Pour Raphaël Besson, de Villes Innovations, la valeur des projets d’urbanisme transitionnel réside moins dans leurs impacts directs et marchands que dans leurs externalités. L’enjeu : impliquer davantage les parties prenantes et les habitants.
Prospective
Villes : repenser la valeur des projets d’urbanisme transitionnel
Pour mesurer de telles promesses, différentes études d’impact de tiers-lieux, de fab labs ou de projets d’urbanisme transitoire ont récemment été publiées. Ces études ont le mérite d’expérimenter de nouveaux protocoles d’évaluation pour étudier des phénomènes urbains encore émergents. Mais elles restent encore largement confidentielles. Essentiellement produites par des experts et des chercheurs, elles sont destinées à un cercle restreint d’administrateurs de l’État ou de techniciens des collectivités. Il n’existe pas encore de protocole d’évaluation global s’appuyant sur des indicateurs partagés et co-construits, qui permettrait d’évaluer et d’objectiver collectivement les phénomènes observés.
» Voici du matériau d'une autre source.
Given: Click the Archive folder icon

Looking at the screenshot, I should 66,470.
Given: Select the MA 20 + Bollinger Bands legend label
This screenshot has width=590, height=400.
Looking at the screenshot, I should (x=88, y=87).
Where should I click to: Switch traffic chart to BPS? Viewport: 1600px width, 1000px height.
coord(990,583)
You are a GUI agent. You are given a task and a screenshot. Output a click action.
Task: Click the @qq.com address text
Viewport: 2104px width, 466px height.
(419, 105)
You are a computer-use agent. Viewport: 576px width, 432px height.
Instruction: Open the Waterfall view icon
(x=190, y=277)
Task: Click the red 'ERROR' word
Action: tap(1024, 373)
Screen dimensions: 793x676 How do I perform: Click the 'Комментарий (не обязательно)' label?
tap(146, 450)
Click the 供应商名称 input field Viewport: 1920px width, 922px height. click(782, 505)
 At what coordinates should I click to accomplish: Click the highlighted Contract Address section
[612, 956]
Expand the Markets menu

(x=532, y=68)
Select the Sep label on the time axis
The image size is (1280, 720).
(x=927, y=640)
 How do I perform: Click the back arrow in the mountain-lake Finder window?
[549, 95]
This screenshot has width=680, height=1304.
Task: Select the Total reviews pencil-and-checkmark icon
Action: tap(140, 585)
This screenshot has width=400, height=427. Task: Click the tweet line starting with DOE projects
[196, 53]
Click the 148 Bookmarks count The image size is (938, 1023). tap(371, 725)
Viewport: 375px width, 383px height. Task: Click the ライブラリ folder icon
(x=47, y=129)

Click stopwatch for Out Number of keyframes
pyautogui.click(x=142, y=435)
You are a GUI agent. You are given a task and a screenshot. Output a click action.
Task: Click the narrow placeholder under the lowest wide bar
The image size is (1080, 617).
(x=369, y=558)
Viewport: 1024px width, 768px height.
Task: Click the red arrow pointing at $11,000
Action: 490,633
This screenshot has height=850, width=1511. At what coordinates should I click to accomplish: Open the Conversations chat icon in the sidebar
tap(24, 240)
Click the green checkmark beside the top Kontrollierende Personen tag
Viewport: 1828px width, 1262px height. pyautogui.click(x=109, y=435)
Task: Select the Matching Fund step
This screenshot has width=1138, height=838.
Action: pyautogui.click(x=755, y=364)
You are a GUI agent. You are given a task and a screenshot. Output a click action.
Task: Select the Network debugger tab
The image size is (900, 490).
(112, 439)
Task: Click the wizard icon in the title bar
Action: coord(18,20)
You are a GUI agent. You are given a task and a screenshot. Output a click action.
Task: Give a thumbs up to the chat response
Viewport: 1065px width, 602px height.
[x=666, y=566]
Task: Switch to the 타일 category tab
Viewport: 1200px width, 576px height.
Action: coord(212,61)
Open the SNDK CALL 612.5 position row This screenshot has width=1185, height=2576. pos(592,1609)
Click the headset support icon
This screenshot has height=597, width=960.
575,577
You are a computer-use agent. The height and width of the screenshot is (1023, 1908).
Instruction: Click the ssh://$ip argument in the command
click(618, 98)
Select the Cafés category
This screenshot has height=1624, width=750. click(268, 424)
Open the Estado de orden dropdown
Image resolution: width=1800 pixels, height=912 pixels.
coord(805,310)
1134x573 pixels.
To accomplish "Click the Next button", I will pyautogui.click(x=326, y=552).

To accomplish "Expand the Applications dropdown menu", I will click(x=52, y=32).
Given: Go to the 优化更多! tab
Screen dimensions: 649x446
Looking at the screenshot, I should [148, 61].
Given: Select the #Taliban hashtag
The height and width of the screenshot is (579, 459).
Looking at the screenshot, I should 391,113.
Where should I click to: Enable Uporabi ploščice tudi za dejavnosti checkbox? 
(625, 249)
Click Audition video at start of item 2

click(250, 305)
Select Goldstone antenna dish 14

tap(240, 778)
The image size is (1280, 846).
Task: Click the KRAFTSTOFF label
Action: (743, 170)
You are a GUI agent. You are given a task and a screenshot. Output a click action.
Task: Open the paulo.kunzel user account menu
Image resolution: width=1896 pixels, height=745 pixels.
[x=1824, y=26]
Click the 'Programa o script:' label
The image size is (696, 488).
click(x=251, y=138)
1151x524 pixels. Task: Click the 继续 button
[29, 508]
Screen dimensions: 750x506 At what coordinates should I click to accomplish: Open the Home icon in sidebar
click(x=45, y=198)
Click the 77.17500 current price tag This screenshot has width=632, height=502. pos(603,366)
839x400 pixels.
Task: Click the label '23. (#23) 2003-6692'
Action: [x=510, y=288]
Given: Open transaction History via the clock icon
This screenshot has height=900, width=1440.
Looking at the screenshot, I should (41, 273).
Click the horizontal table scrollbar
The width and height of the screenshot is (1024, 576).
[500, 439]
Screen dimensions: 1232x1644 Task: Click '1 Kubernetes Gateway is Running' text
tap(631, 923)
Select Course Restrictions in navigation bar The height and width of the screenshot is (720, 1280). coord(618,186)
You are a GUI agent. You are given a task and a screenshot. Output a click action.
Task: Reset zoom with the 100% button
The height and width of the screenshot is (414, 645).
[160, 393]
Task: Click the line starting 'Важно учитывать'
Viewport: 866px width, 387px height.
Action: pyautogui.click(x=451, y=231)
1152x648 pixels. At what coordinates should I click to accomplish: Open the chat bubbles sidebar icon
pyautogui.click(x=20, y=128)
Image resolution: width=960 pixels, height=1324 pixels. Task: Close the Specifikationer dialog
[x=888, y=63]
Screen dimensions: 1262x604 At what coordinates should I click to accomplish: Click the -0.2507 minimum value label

Ces études traitent des impacts directs, matériels et quantifiables de projets d’urbanisme, comme le nombre de création d’emplois ou d’entreprises, le nombre d’espaces requalifiés, de jardins partagés, d’équipements et de services urbains créés, la revalorisation économique d’espaces vacants, le nombre de projets financés ou de bénéficiaires, etc. Mais elles peinent encore à objectiver les effets externes des projets, notamment la participation citoyenne, la stimulation des processus d’innovation et d’apprentissage, la transformation des modes de faire et de l’action publique, l’amélioration de la biodiversité urbaine, de la vie de proximité et de la coopération.
Dans le domaine urbain, une externalité se produit lorsque l’activité d’une personne (d’un agent) crée un avantage (une externalité positive) ou un désavantage à autrui (une externalité négative), et ce en l’absence de toute contrepartie financière et sans que le bénéfice ou la perte n’aient été initialement planifiés. Les externalités se situent par conséquent en dehors de la programmation urbaine initiale et des échanges marchands, mais elles peuvent avoir des conséquences économiques déterminantes. On pense, par exemple, au modèle économique des laboratoires citoyens de Madrid, qui repose essentiellement sur le don/contre-don, l’échange, la confiance, le crowdfunding, la coopération, l’action en réseau et la contribution d’habitants et de collectifs. Des dimensions « hors marché », qui ne sont pas pour autant dénuées d’une profonde logique économique. Elles permettent en effet une requalification low cost voire gratuite de mobiliers urbains, d’espaces publics et d’équipements, mais aussi une revalorisation économique d’espaces vacants et de quartiers dégradés. Sans oublier la possibilité de tester de nouveaux usages et de réduire les risques d’erreur d’une programmation urbaine inadaptée (et de ses coûts induits), ou encore de capter des financements européens dédiés aux projets d’innovation urbaine et citoyenne (à l’image du programme « Urban Innovative Actions »). Ces externalités sont nombreuses, mais elles sont particulièrement complexes à observer et à mesurer. Elles sont souvent diffuses, invisibles, immatérielles et extérieures aux productions matérielles. Face à de telles difficultés, le risque serait de sous-évaluer les externalités et de réduire la portée des expériences d’urbanisme transitionnel à des actions cosmétiques ou événementielles, que d’aucuns qualifient même d’« urbanisme de palette ». Or ces expériences participent de l’invention de nouvelles démarches de développement urbain, plus en phase avec la question des communs urbains et des transitions. Par conséquent, il semble essentiel d’ouvrir la boîte noire des externalités des projets d’urbanisme tactique et transitoire afin d’en saisir la véritable portée.
L’ouverture de cette boîte noire implique un renouvellement des méthodes d’évaluation traditionnelles de l’impact, en imaginant des protocoles d’évaluation construits avec des chercheurs-experts, mais aussi des porteurs de projet et des citoyens des territoires. Les protocoles d’évaluation doivent être adaptés à l’état d’esprit des projets d’urbanisme participatif ou transitoire. Ces projets se conçoivent comme de nouvelles modalités de l’action urbaine, et mobilisent ceux qui vivent et qui font les territoires au quotidien : entrepreneurs, habitants, étudiants, acteurs publics, élus… L’étude des effets au moyen de protocoles et de mesures statistiques classiques paraît ici presque impensable. Dans cette perspective, les indicateurs doivent être construits avec les acteurs du territoire, qui vont non seulement leur reconnaître de la valeur, mais aussi se les approprier et les intégrer dans une démarche de compréhension de leur action.